A beta of Plumi 4.3 was released on December 4, 2011. The beta includes updating to Plone 4.1.2, support for 16:9 video transcoding, WebM transcoding, replacement of Flowplayer with mediaelement.js HTML5 player, video language added to metadata and support for the Amara platform. A final version of 4.3 was released in January 2012.

Plumi 4.3.1 Final was released in April 2012. This includes minor improvements to the backend and user interface.

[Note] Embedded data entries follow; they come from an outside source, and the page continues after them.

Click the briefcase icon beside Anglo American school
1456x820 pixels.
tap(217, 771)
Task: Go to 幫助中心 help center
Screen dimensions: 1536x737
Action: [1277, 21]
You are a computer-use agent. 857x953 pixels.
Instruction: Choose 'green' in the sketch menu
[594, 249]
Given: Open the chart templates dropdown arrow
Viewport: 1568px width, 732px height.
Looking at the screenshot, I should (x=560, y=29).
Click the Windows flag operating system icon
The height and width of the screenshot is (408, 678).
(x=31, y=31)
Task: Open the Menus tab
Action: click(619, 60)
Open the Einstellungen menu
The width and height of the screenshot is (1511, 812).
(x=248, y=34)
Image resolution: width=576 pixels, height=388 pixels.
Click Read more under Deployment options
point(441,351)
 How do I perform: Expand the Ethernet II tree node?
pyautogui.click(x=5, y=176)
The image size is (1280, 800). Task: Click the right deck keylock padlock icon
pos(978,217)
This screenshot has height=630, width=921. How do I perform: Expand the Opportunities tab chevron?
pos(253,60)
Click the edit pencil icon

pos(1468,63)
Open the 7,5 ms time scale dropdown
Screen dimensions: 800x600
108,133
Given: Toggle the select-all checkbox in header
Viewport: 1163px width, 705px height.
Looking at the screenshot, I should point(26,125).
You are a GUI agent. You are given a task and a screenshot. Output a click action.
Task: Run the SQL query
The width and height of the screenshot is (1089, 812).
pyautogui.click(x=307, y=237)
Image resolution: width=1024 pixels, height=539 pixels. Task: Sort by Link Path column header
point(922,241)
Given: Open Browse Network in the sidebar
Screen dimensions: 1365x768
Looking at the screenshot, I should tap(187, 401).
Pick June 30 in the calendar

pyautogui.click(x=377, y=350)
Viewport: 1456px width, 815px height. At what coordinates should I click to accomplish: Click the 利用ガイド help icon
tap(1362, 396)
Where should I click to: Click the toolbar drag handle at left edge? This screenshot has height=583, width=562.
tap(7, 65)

Plumi 4.5 Final was released in January 2013. The Plumi 4.5-final is a big stable production-ready release, including big improvements in both the user-interface and the back-end. Major changes in 4.5 centered around the creation of a new Plumi skin using Diazo, replacing Gunicorn with uWSGI, implementation of Amara subtitling engine and a video upload progress bar. Other improvements included removing views/downloads from the iframe for embedding, update to latest mediaelement.js and fixing of fullscreen playback. 4.5-final includes some changes after the beta include numerous improvements to the new Plumi skin, re-ordered user menu, removal of callouts folder and improved video upload stability.

==Features==
Plumi enables the community to create their own video-sharing site. It includes an adaptive skin using Diazo, server-side transcoding of most video formats, upload progress bar, thumbnail extraction, HTML5 video playback and embedding, subtitles using Amara, large file uploading via FTP, social media integration, threaded commenting and user feedback forms, customized user profiles and a range of other features.

The latest version of Plumi is packaged with Plone 4.x. Developers have the option to run a buildout to create either a development or production environment using Plumi.